Building on Efficient Foundations: Effective Training of LLMs with Structured Feedforward Layers

WxLVYZbIew

Xiuying Wei et el.

TL;DR
#

Large Language Models (LLMs) are computationally expensive to train, mainly due to the computationally intensive feedforward networks (FFNs). This paper addresses this by exploring efficient low-rank and block-diagonal matrix parameterizations for FFNs, aiming to reduce parameters and FLOPs. Previous works often explored these approximations with pre-trained models and focused on specific tasks. This research investigates training LLMs with structured FFNs from scratch, scaling up to 1.3B parameters.

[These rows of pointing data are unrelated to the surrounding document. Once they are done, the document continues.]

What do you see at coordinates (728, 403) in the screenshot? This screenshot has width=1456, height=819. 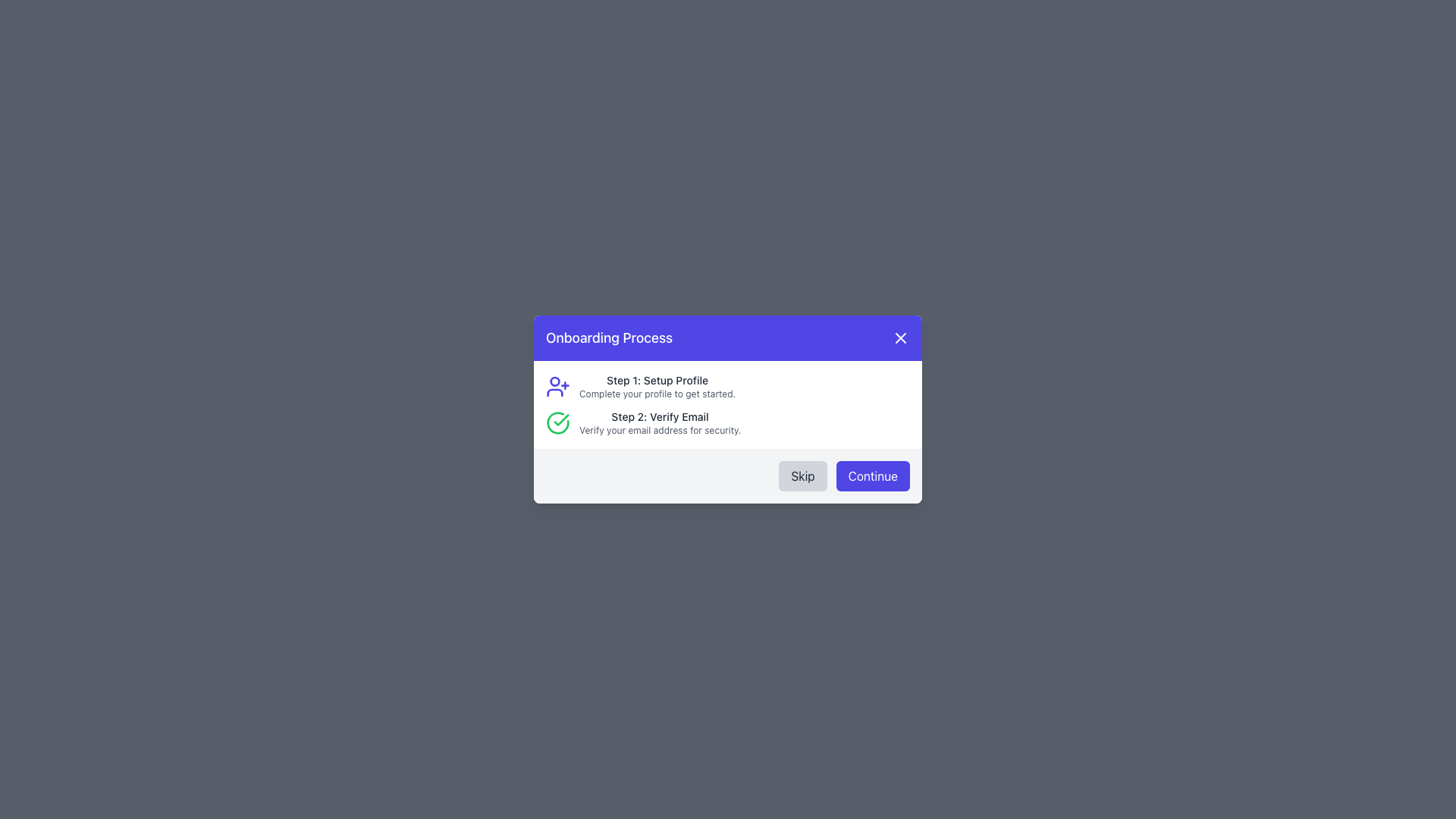 I see `the Informative Section that guides the user through the two-step onboarding process, located below the title 'Onboarding Process'` at bounding box center [728, 403].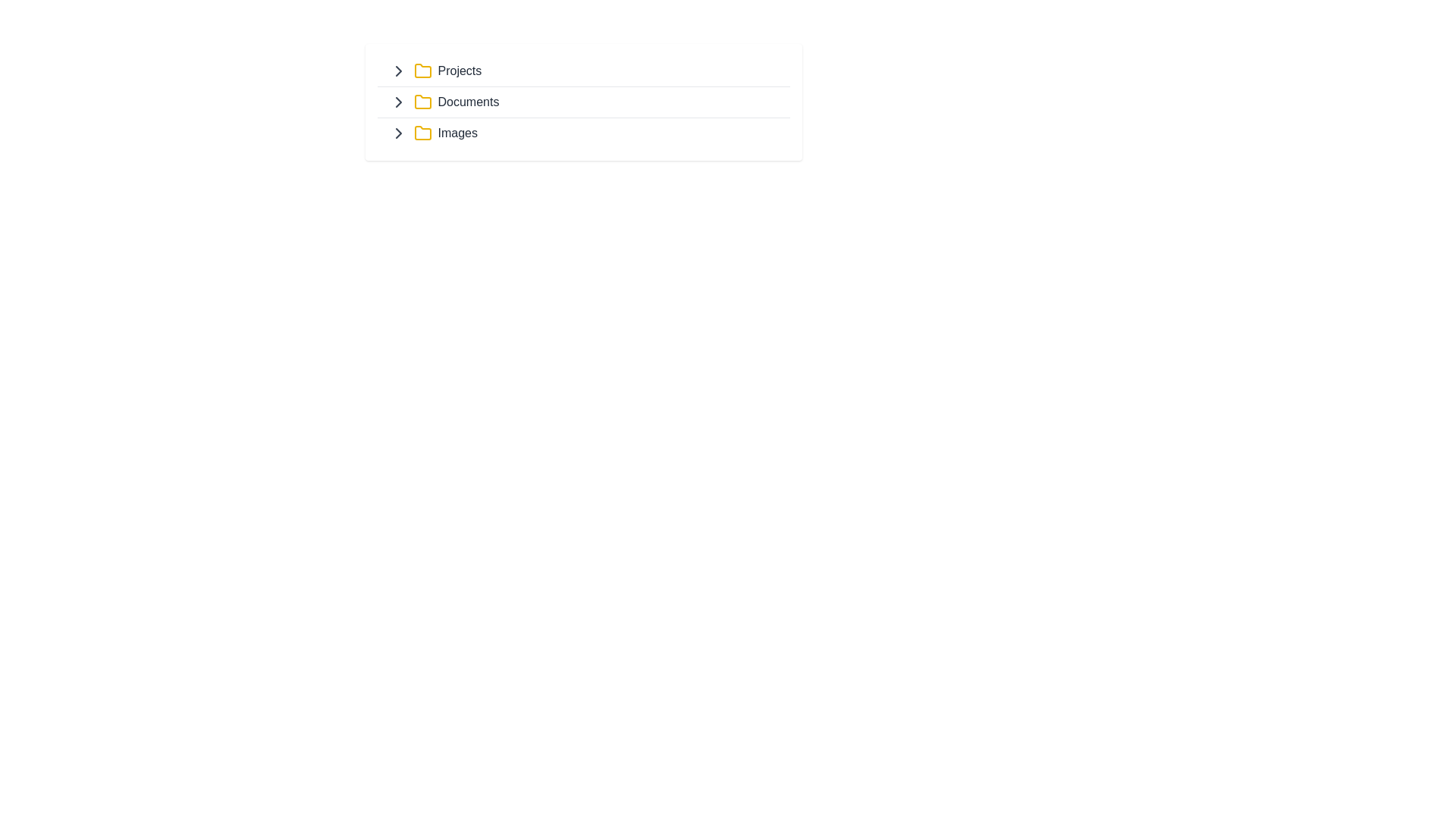  I want to click on the right-pointing chevron icon next to the 'Images' folder, so click(398, 133).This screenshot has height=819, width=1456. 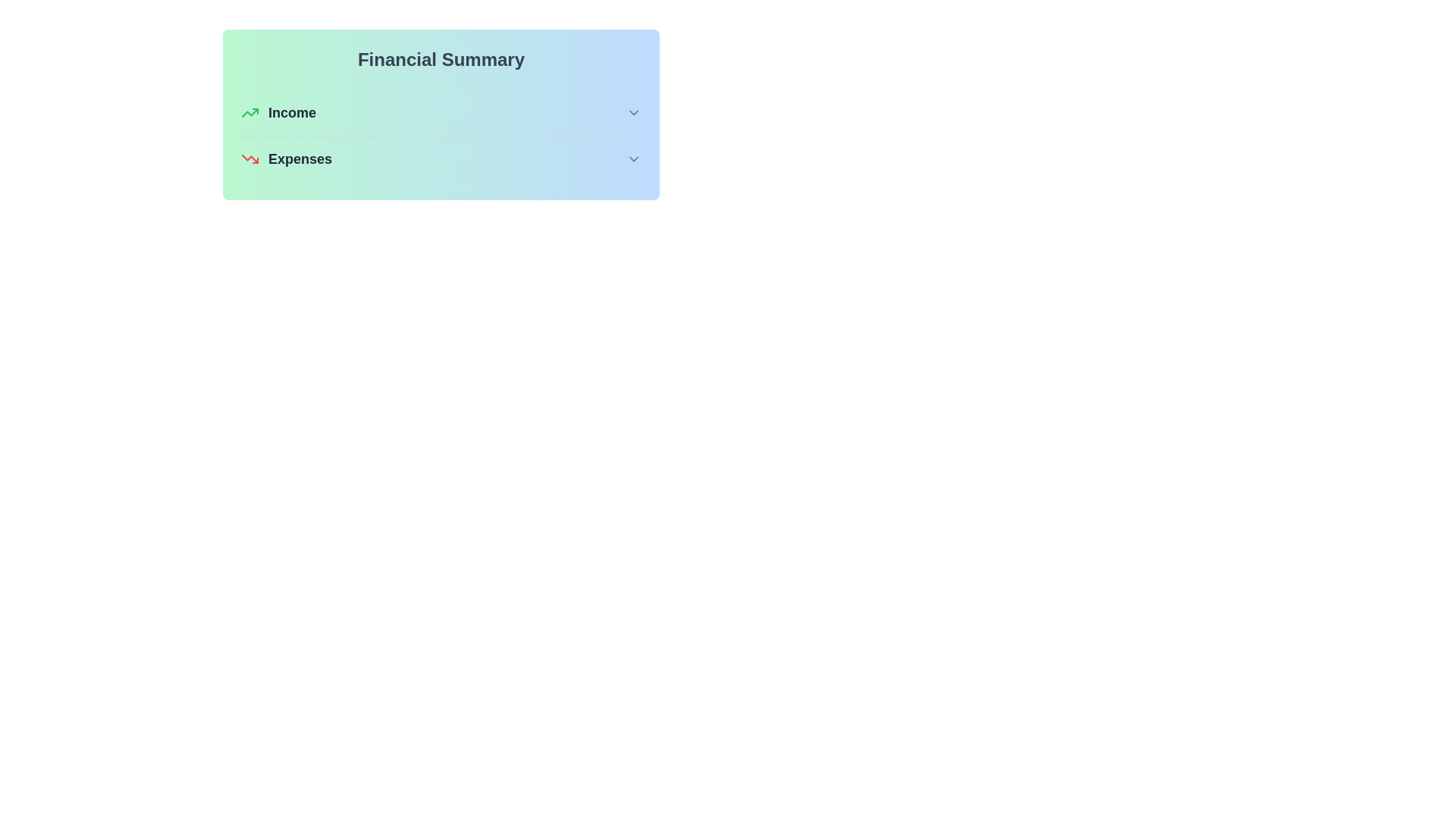 I want to click on the financial information header text label that summarizes the content and purpose of the section below it, so click(x=440, y=58).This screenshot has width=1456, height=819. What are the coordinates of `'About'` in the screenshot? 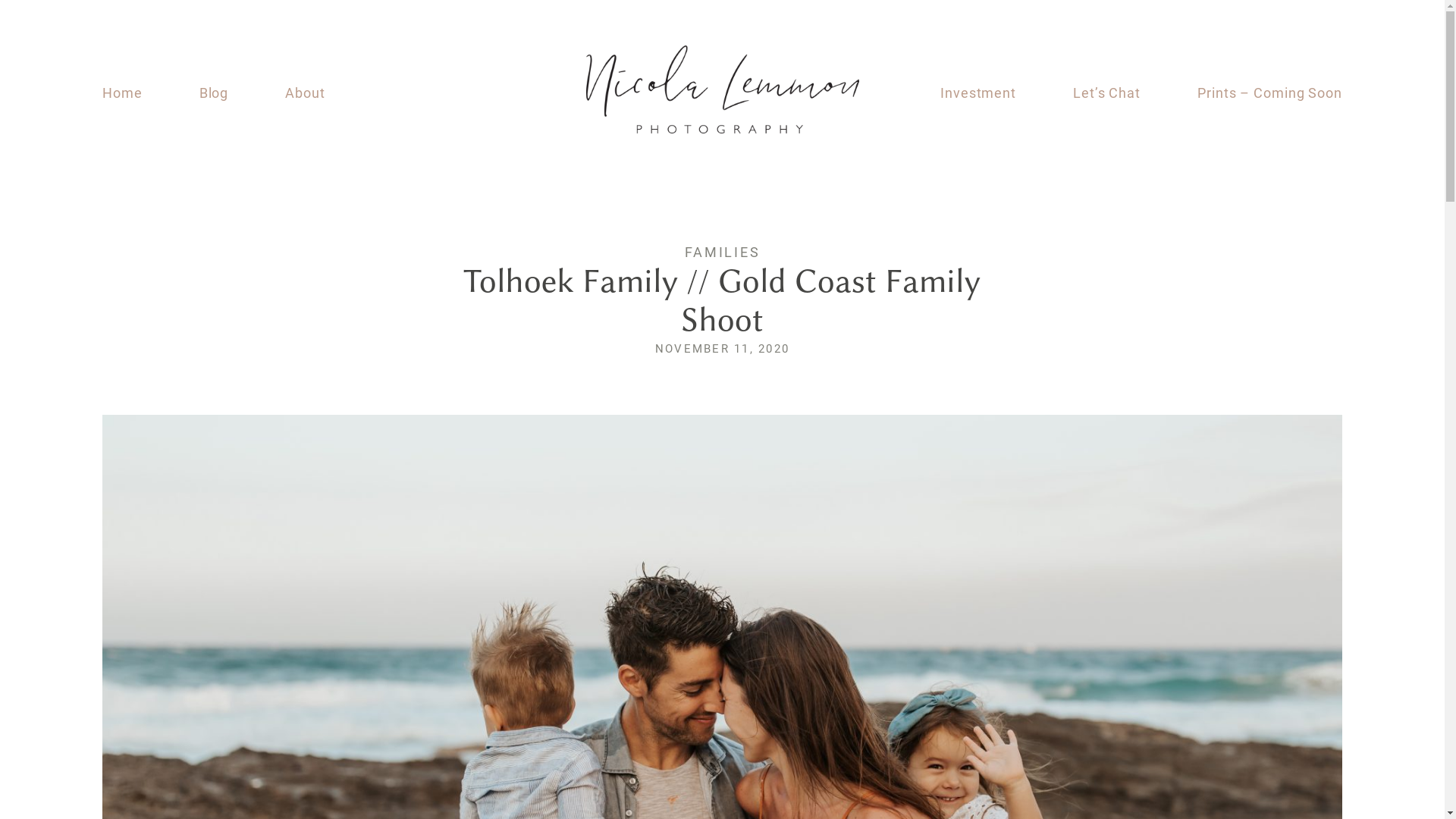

The study introduces a novel training technique called “self-guided training” to overcome the poor training dynamics associated with structured matrices, and compares the performance of these structured models to traditional dense models trained at an optimal scaling trade-off. Results indicate that structured networks can lead to significant computational gains and maintain comparable or superior performance, especially regarding training FLOPs utilization and throughput. These improvements hold across different model sizes and even in the overtraining regime. The proposed method showcases the benefits of these parameterizations, especially when combined with the self-guided training approach.

Key Takeaways
#

Why does it matter?
#

This paper is crucial for researchers working on efficient large language models (LLMs). It tackles the critical issue of computational cost in LLMs by proposing novel training regimes and structured linear parameterizations for feedforward networks, which significantly impact training efficiency. The findings offer potential for faster and more cost-effective LLM training, especially relevant considering the current trend toward ever-larger models. The work also paves the way for future research on further optimizing LLM architectures and training methods, which may lead to the development of more accessible and powerful LLMs.

Visual Insights
#

This figure shows the scaling curves for validation loss against training FLOPs for LowRank models with 32% and 63% of the feedforward network (FFN) parameters, compared to a dense model trained with the optimal scaling law. The steeper curves for LowRank indicate that it uses training FLOPs more efficiently than the dense model, achieving a lower validation loss with fewer parameters at the optimal trade-off point. Section 4.2 provides further details and results.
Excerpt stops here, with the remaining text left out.